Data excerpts
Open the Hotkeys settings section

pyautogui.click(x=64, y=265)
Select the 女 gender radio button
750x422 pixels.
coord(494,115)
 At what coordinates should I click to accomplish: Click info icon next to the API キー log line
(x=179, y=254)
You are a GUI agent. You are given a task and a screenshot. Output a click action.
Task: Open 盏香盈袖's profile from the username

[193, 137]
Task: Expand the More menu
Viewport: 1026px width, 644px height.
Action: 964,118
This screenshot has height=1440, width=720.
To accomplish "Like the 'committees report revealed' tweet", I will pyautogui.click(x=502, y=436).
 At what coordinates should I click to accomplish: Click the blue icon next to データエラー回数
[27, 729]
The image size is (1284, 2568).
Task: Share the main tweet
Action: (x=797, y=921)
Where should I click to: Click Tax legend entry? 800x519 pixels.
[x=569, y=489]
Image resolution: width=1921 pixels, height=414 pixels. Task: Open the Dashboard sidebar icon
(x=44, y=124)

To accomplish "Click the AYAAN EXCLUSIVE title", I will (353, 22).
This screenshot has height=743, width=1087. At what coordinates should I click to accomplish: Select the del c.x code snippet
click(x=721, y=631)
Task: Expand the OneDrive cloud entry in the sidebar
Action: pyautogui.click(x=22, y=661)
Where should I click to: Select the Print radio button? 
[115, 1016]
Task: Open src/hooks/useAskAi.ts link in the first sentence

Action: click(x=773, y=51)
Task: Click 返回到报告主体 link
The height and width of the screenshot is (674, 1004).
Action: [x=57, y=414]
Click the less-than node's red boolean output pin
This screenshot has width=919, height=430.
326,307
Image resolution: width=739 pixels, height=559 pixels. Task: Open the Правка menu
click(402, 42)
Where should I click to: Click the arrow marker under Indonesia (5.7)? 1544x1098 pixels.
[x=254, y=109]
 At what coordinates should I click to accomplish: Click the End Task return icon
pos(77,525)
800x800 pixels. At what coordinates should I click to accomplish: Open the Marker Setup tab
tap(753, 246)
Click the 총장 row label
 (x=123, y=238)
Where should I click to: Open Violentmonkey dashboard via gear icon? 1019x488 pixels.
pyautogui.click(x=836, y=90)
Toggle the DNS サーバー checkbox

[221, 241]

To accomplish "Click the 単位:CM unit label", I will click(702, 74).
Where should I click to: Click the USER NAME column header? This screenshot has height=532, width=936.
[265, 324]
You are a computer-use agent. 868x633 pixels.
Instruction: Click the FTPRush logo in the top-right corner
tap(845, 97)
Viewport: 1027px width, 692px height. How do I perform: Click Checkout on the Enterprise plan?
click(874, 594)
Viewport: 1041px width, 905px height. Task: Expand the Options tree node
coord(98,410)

Task to complete: Across the data above, count the lines that include the word "agent", and respond with the number alone.

Solution for this exercise: 2